■ **What the task requires**:
Restate the entries below in full, exactly as they read, but without pictures.

■ **Available records**:
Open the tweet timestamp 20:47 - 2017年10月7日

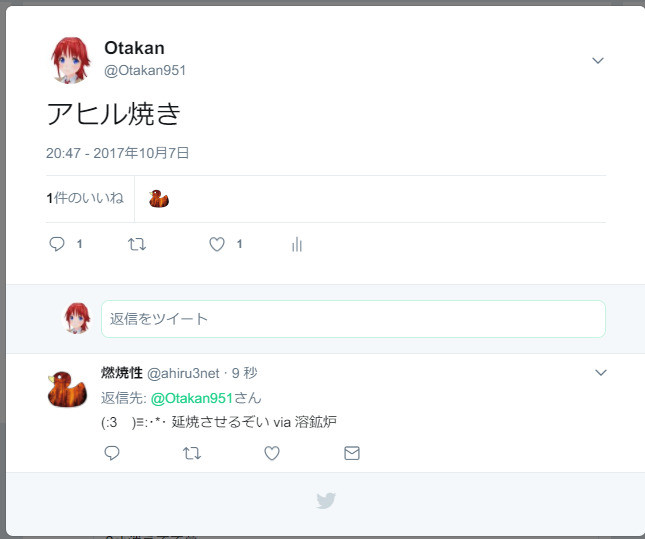coord(117,153)
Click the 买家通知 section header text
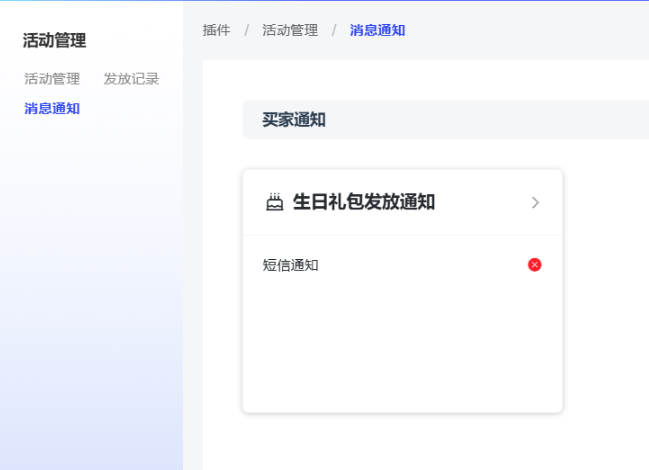The height and width of the screenshot is (470, 649). [x=294, y=120]
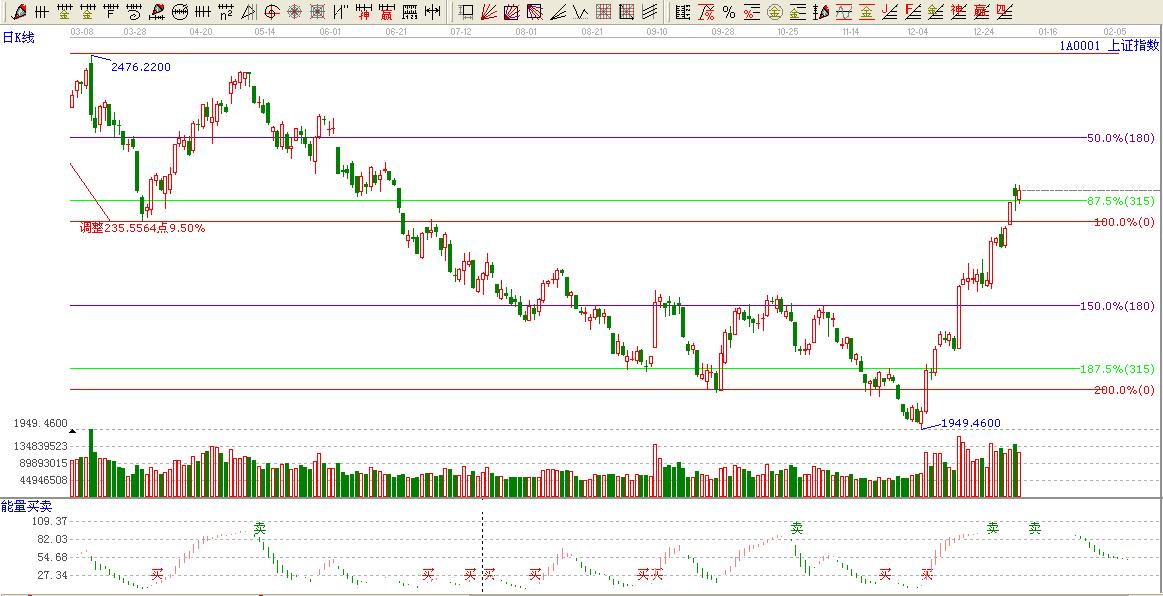1163x596 pixels.
Task: Select the square spider-web Gann grid icon
Action: click(317, 12)
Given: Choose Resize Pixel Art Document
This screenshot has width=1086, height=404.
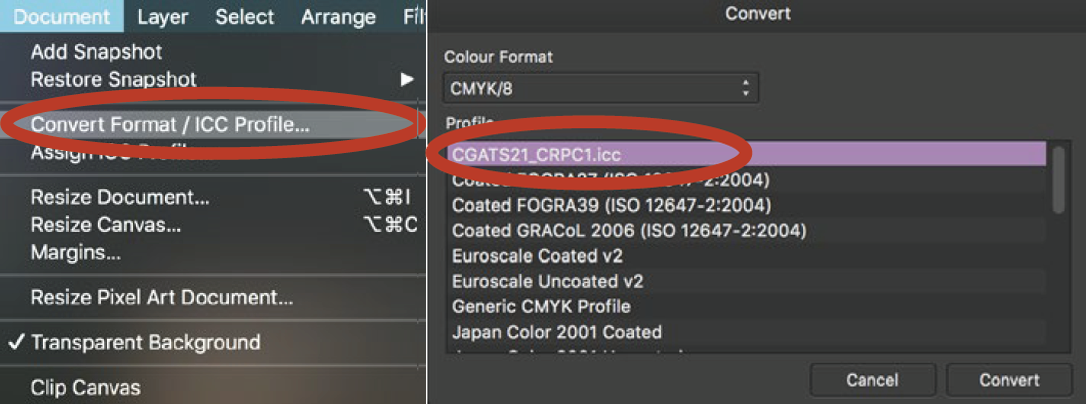Looking at the screenshot, I should tap(162, 297).
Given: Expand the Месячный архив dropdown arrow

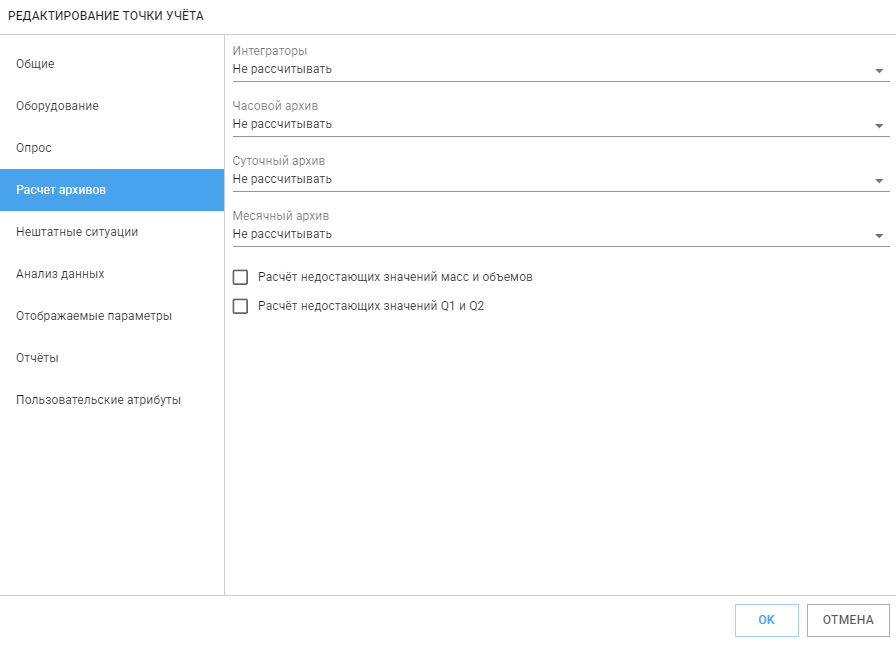Looking at the screenshot, I should coord(879,235).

■ **Solution for this problem**:
Open the tweet timestamp 20:47 - 2017年10月7日

coord(117,153)
Click the 买家通知 section header text
The height and width of the screenshot is (470, 649). [x=294, y=120]
1163x596 pixels.
Task: Select the square spider-web Gann grid icon
Action: click(317, 12)
Given: Choose Resize Pixel Art Document
This screenshot has width=1086, height=404.
Looking at the screenshot, I should tap(162, 297).
Given: Expand the Месячный архив dropdown arrow

Looking at the screenshot, I should coord(879,235).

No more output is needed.